--- INPUT DATA Enclosed Below ---

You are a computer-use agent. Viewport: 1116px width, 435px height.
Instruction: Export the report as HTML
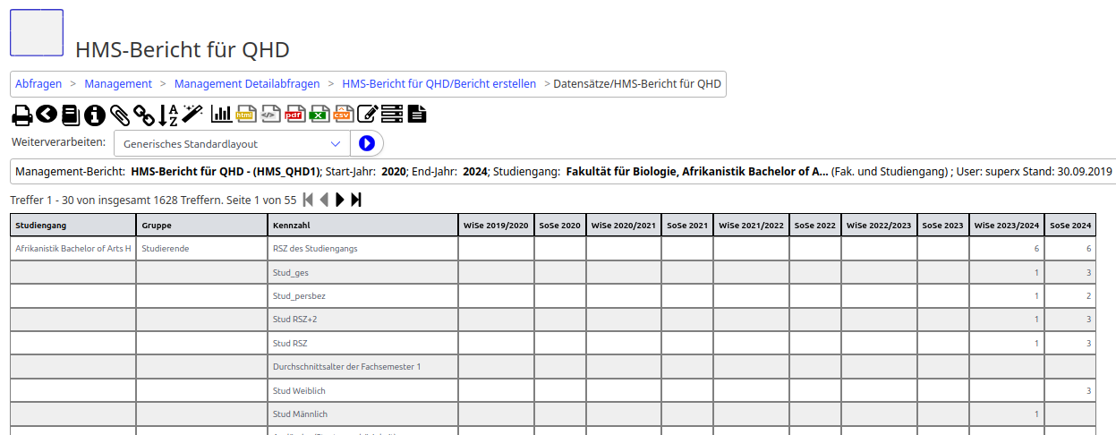[x=245, y=114]
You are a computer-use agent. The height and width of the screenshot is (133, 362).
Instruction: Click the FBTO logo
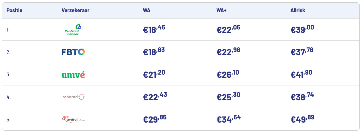(x=73, y=52)
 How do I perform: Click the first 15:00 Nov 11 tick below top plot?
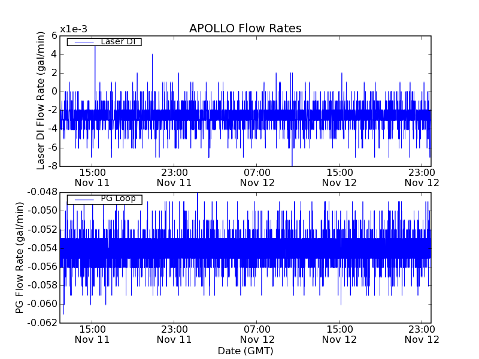[92, 177]
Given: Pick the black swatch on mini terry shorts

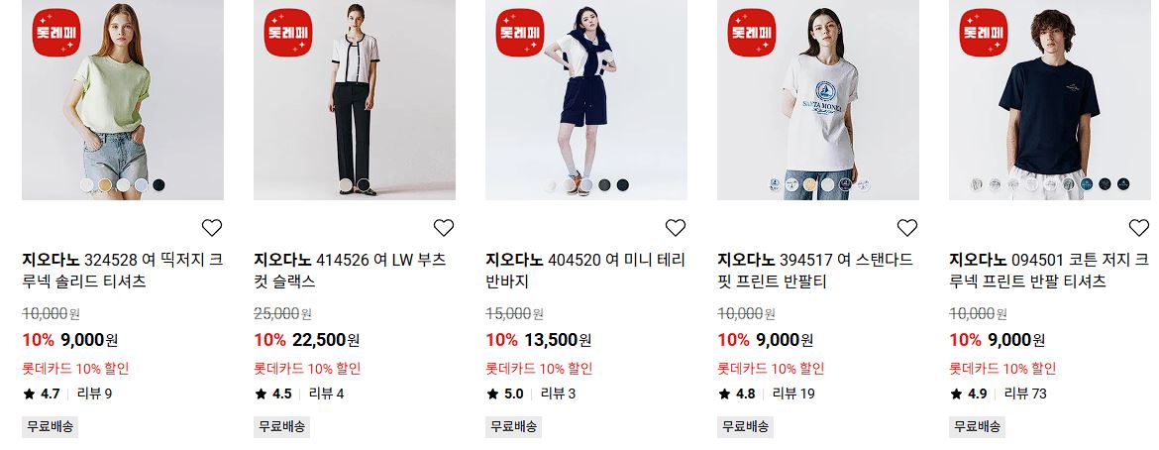Looking at the screenshot, I should click(x=623, y=184).
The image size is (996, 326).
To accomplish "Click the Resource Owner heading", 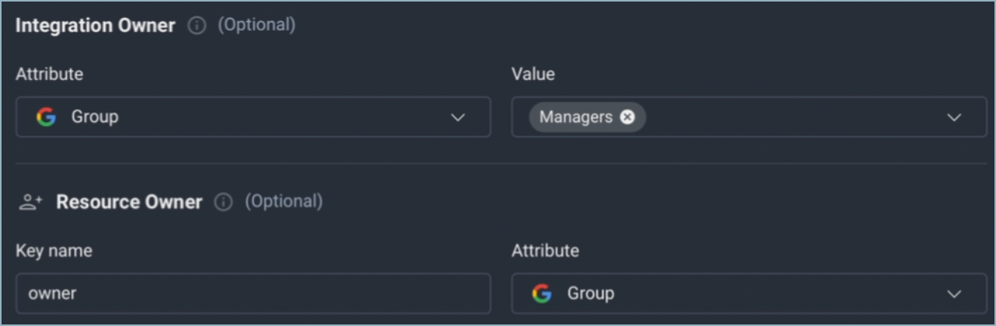I will [129, 203].
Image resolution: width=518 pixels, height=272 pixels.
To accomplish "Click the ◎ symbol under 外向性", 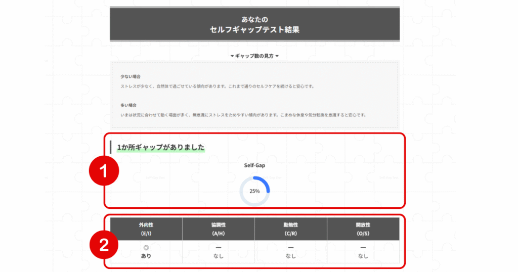I will [146, 248].
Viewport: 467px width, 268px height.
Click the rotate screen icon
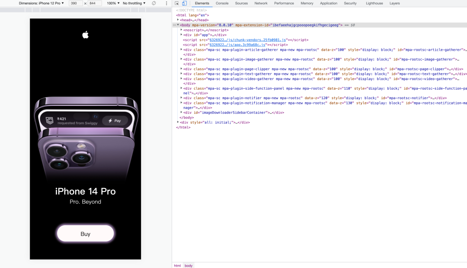(154, 3)
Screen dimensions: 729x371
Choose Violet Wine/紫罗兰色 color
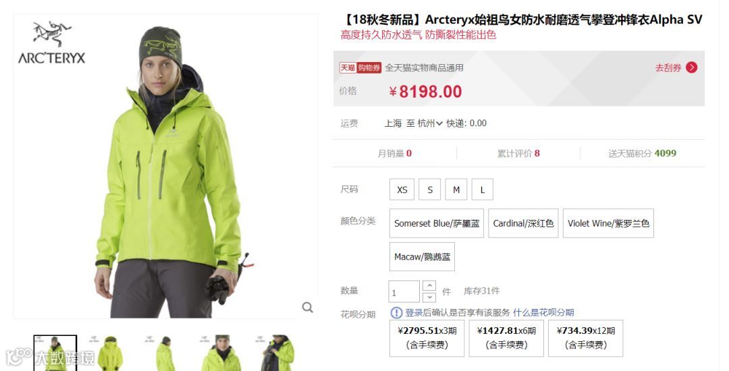(608, 223)
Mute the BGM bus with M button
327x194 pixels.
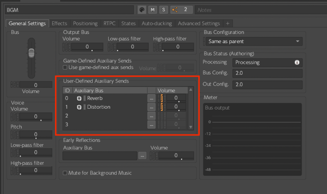[x=153, y=9]
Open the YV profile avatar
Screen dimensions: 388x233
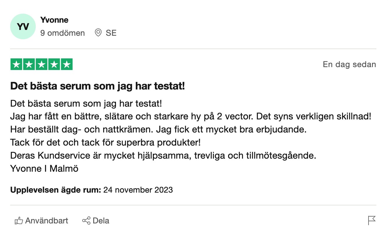(23, 27)
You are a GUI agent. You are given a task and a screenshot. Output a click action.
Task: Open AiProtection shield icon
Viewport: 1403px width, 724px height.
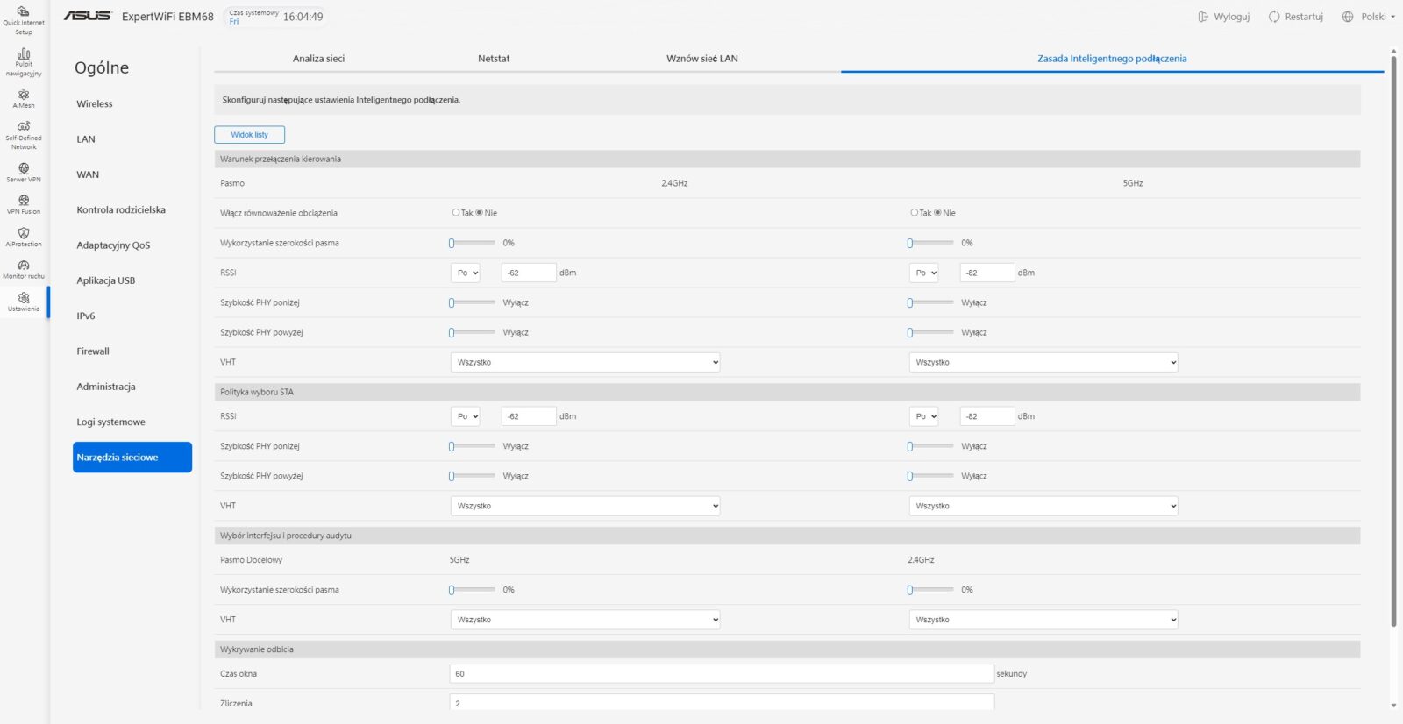pyautogui.click(x=24, y=233)
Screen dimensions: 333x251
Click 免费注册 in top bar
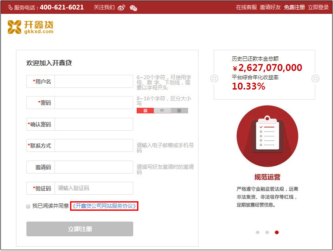(x=294, y=7)
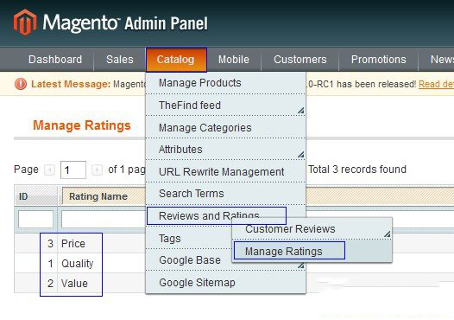Expand TheFind feed submenu arrow
This screenshot has width=454, height=320.
click(301, 110)
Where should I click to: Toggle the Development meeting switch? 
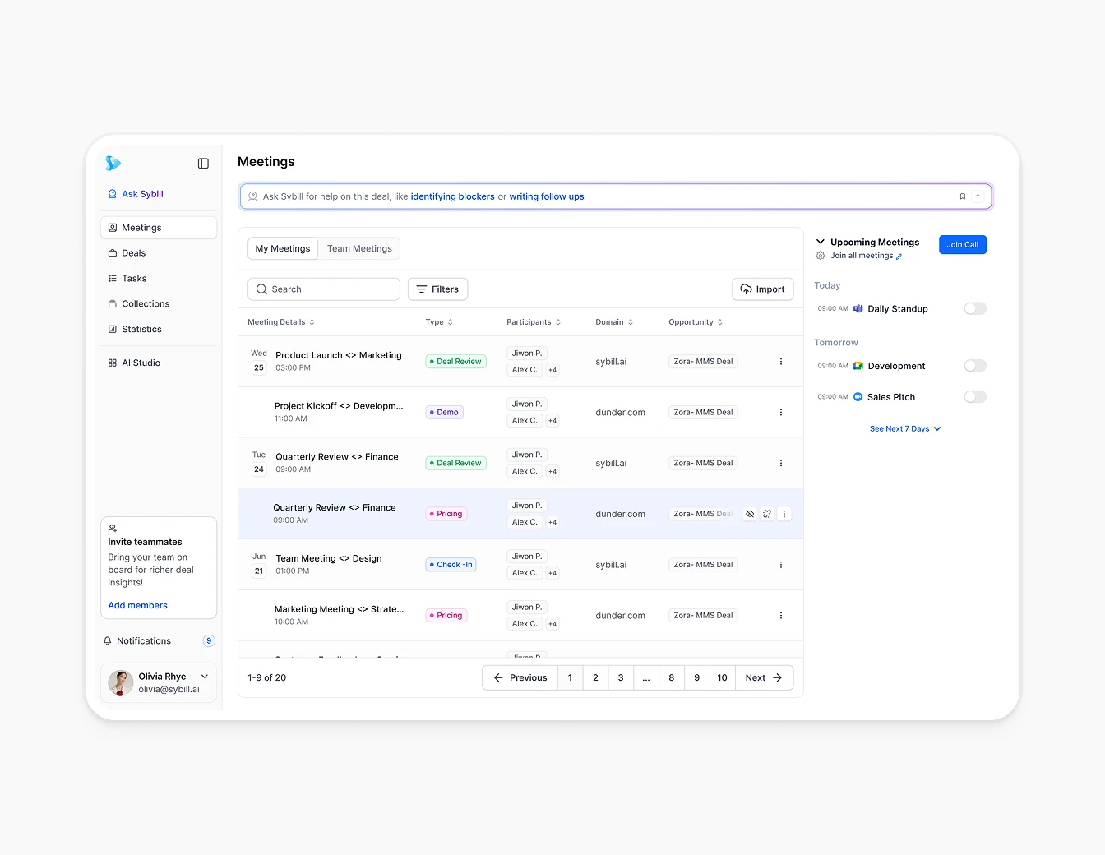(975, 365)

--- End of Enclosed INPUT DATA ---

The answer must be a single number: the count of lines in the data that contain the word "computer".

EXERCISE SOLUTION:
2